Landgericht Kempten – vom 11.01.2011
Verspätete Karzinomdiagnose – LG Kempten, Az.: 2 O 905/07

Chronologie:
Die zum massgeblichen Zeitpunkt 46jährige Klägerin begab sich erstmals im Frühjahr 2004 u.a. wegen zeitweilig auftretender Nierenschmerzen in ärztliche Behandlung. Die Rückenschmerzen wurden durch den behandelnden Arzt der LWS zugeordnet. Bei Untersuchung der Blutwerte stellte der Mediziner eine deutlich ausgeprägte Anämie fest, weshalb die Klägerin medikamentös behandelt wurde, ohne jedoch der Ursache für die Anämie näher auf den Grund zu gehen.
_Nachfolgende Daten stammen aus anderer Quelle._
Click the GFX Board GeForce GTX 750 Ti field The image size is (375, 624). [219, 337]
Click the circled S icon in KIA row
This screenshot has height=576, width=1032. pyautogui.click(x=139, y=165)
Nachdem die Beschwerden sich massiv verschlimmerten, erfolgte im August 2004 eine stationäre Behandlung, im Rahmen derer auch die Nieren per Ultraschall untersucht wurden, ohne dass jedoch der zu diesem Zeitpunkt bereits hochgradig pathologische Befund eines Nierenzellkarzinoms erhoben wurde. Erst nach einem Arztwechsel wurde im Herbst 2005 die Diagnose eines fortgeschrittenen metastasierenden Nierenzellkarzinoms gestellt.

Anmerkungen:
Der vom Gericht bestellte Sachverständige kam im Ergebnis zur Konstatierung, dass die Beurteilung der per Ultraschall erhobenen Befunde als `Nierenzysten` eine Fehldiagnose darstellt, die einem Arzt schlechterdings nicht unterlaufen darf. Auch habe der erstbehandelnde Arzt den Minimalanforderungen betreffend der Kontrolle der Nieren nicht genügt.

Die Parteien einigten sich in dem Verfahren im Wege des Vergleichs, wonach sich die Beklagten verpflichteten, der Klägerin zur Gesamtabgeltung eine pauschale Entschädigungssumme von insgesamt 170.000,- Euro zu zahlen.